According to the note, France hopes for a slowdown in negotiations under the Swedish EU Council Presidency from January 2023, which opposes the directive.

However,“the Spanish presidency (second half of 2023), very advanced at the national level on the subject, could choose to make it evolve in a direction quite far from the legislation french“, specifies the note.

The Permanent Representation declined to respond to EURACTIV’s questions.

The Uber Files scandal in the background

In a note made public in February 2022, the professional association Business Europe adopted a line similar to that of France: “the rebuttable presumption of employment and the five European criteria […] do not constitute a balanced and acceptable approachbecause it would lead to a“default employee status for platform workers”.

What rekindle concerns about the proximity of the French government to platform lobbies, after the Uber Files scandal.

He had revealed in July 2022 that French President Emmanuel Macron had been a partner of choice by actively supporting the establishment in France of the American company Uber when he was Minister of the Economy, between 2014 and 2016 – going to even against the decisions taken by his own government.

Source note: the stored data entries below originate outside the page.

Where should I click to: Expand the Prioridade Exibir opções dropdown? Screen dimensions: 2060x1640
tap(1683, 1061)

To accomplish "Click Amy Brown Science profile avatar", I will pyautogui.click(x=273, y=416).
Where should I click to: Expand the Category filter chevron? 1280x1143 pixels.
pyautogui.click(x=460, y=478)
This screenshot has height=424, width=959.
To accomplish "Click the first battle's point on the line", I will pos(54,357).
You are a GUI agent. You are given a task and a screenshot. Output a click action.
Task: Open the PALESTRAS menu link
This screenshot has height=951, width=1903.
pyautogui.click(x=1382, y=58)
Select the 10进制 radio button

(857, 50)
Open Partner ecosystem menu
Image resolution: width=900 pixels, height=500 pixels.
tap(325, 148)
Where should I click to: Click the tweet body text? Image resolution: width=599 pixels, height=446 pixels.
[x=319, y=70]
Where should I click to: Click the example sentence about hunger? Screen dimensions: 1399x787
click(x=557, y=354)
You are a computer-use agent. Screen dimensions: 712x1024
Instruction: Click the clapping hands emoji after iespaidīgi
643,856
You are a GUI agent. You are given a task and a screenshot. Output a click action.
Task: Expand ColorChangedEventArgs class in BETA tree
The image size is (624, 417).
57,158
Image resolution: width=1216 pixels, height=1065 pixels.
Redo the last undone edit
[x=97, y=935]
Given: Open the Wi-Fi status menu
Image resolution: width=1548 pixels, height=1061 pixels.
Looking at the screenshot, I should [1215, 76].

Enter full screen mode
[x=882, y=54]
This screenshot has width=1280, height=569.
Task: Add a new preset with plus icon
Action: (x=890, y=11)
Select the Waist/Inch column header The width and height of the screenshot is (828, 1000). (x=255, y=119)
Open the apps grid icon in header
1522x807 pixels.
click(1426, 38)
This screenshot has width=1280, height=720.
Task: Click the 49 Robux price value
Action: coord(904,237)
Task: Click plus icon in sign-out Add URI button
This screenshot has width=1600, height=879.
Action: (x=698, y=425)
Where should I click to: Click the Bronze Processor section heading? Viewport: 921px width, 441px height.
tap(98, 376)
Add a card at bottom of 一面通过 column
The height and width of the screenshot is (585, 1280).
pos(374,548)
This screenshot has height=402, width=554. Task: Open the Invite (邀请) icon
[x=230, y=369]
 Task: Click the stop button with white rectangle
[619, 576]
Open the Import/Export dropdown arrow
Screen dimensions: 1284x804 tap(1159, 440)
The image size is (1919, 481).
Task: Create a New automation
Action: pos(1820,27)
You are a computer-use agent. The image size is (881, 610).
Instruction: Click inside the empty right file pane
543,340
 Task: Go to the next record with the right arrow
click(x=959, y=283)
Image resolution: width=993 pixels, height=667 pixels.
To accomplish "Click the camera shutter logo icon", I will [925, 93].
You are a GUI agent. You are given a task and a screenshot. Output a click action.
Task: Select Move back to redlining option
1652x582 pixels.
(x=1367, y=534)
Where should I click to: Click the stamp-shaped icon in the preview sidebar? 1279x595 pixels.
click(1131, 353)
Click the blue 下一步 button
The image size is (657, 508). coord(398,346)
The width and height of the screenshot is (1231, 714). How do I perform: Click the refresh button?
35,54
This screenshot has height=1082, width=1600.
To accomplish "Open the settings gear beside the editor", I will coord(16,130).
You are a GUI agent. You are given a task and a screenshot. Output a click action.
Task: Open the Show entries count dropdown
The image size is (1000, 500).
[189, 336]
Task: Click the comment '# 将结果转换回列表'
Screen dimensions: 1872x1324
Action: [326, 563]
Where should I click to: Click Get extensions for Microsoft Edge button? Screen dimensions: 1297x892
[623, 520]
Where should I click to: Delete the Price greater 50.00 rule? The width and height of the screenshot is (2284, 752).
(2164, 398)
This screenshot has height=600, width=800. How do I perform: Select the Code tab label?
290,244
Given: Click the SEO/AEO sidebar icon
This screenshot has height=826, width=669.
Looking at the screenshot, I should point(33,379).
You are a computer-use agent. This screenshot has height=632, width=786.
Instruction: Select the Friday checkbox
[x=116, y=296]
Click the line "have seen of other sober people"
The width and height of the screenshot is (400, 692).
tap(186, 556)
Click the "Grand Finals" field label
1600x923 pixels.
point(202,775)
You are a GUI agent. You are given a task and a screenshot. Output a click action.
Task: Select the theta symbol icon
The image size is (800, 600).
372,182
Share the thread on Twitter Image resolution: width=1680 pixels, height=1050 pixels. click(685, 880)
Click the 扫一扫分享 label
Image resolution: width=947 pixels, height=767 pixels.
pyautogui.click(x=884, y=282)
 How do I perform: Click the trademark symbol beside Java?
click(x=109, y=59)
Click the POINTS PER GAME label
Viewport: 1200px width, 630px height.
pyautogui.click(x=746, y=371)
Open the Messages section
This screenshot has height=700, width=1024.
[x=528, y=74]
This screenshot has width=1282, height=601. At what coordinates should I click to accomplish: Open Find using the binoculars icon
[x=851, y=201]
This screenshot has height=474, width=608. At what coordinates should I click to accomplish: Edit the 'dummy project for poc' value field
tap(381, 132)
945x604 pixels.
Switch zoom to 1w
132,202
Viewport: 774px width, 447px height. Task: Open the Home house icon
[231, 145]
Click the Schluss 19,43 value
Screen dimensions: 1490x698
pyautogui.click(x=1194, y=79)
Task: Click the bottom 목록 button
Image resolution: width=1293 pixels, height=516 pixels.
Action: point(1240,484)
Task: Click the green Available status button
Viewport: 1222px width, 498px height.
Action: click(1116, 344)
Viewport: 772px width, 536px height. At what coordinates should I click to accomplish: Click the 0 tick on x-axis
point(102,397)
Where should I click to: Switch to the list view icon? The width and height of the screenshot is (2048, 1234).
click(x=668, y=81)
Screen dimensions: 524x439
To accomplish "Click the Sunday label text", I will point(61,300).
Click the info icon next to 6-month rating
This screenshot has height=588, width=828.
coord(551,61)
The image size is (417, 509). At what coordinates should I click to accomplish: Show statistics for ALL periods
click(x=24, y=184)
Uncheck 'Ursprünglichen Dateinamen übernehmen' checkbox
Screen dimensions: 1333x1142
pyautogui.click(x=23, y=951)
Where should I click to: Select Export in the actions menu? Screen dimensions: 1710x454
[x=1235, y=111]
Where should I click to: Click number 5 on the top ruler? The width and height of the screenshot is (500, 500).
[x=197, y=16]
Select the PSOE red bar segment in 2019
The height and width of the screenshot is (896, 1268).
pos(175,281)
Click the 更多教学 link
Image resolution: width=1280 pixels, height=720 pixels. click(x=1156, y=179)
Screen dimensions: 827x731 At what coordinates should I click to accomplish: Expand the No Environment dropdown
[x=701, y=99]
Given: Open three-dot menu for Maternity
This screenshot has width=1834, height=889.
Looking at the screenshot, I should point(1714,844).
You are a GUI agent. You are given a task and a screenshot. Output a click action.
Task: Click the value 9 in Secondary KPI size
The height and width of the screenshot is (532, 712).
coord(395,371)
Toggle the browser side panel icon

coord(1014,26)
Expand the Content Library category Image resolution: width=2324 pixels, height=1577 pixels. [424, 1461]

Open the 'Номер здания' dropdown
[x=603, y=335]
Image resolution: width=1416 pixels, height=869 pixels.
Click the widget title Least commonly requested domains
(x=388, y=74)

An official commission of inquiry should be created at the National Assembly during the month of September. A hearing dedicated to Uber Files should also see the light of day in the European Parliament in October.

Parallel negotiations in the Council of the EU and the European Parliament resume this week, and the rebuttable presumption of employment occupies a central place in the discussions.

The Czech Presidency circulated a memo in July, seen by EURACTIV, in which it asked member states to agree on a common approach on how the Commission’s criteria would trigger the presumption of employment.